Google Interview Question
SDE1sCountry: United States
This is Information retrieval question.
What you probably got to do is create a data structure which will capture the user input (unsubs / subs), and subsequently apply to the existing user data in certain scalable fashion which varies on what basis the data is being used.
Any descriptive question, would love to have a personal Interview then typing
Few clarifications needed :
1. When we say performant, are we saying number of users (of a website) can grow much beyond 2k ? or is it more of "Intra-website" performance needed as in website content is to be interacted with, in a faster way ?
2. Scalable means number of websites can potentially increase ? or overall number of users can go beyond 2k ?
Accordingly, one basic design could be to 'deploy' each website on two servers one acting as primary and other secondary, with a 'sync' mechanism in place.

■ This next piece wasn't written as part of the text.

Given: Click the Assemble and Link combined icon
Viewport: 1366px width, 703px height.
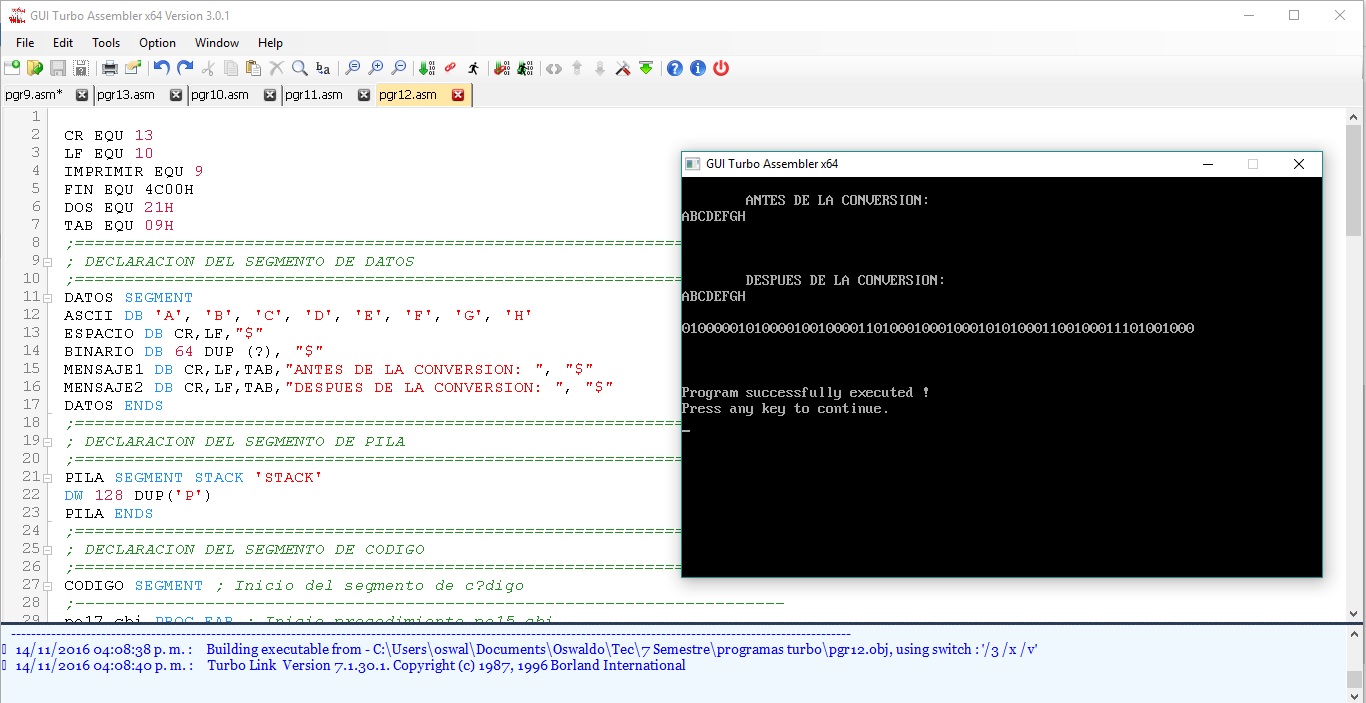Looking at the screenshot, I should pyautogui.click(x=500, y=68).
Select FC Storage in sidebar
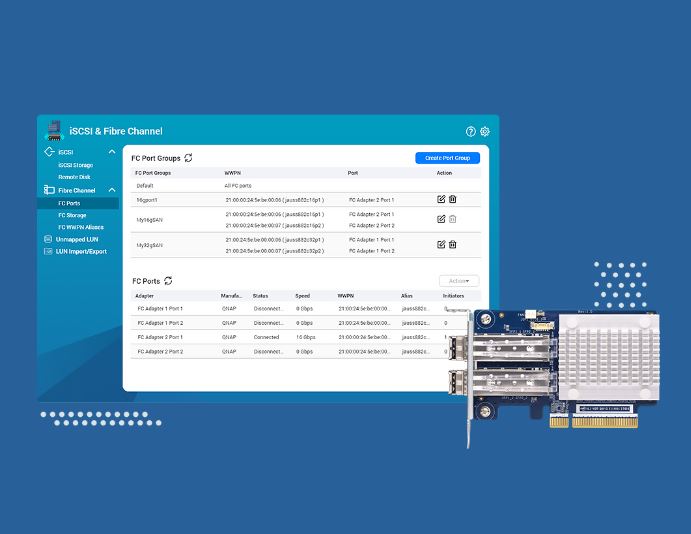The image size is (691, 534). tap(72, 215)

Each server(hosting a given site) stores its subscribed user list (above idea of userId is good one i guess).
Pros - Entire system could be fault-tolerant. Every primary is backed by secondary server.
Performance could be addressed using load-balancers installed on both servers, redirecting traffic appropriately.

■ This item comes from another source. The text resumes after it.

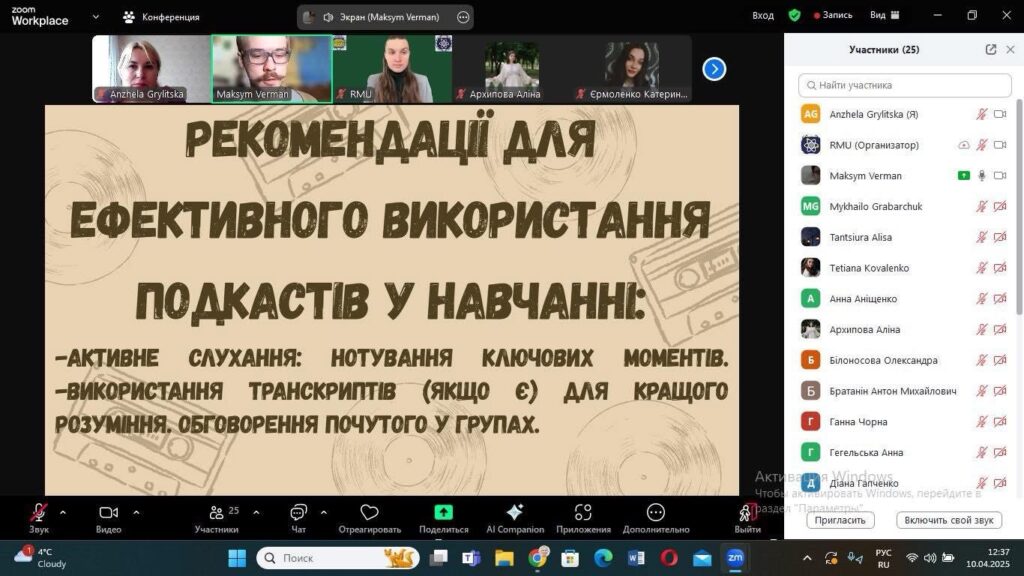Toggle the mic icon beside Mykhailo Grabarchuk
The height and width of the screenshot is (576, 1024).
click(982, 207)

Cons - If a user is subscribed to all site, his info is stored on all servers, redundant.
Thanks.
Taking a shot at this. We need to have a lookup table where they key is userId and value is a list of the websites that user is subscribed to. Let's assume we assign each user a 32-bit(4 byte) int user iD. Let's also assign 4 byte int iDs to the websites. If in the worst case a user is subscribed to all websites, a single key-value pair will take up 16Kb of space we have a total of 16Kb * 10^9 users = 1.6 * 10^12 bytes of data (1.6TB). Assume that a single server can store 8GB of data then 1.6 * 10^12 / 8 * 10^9 = 2 * 10^3 servers ( which is what we have). This allows us to store data on 500K users per server. Each server can store a range of User IDs (ex. server 1 stores IDs from 1...499 999). When a user unsubscribes based on his userId we can navigate to the correct server containing the corresponding look-up table. In the look up table delete the ID of the website he wishes to unsubscribe from.
- divm01986 November 26, 2016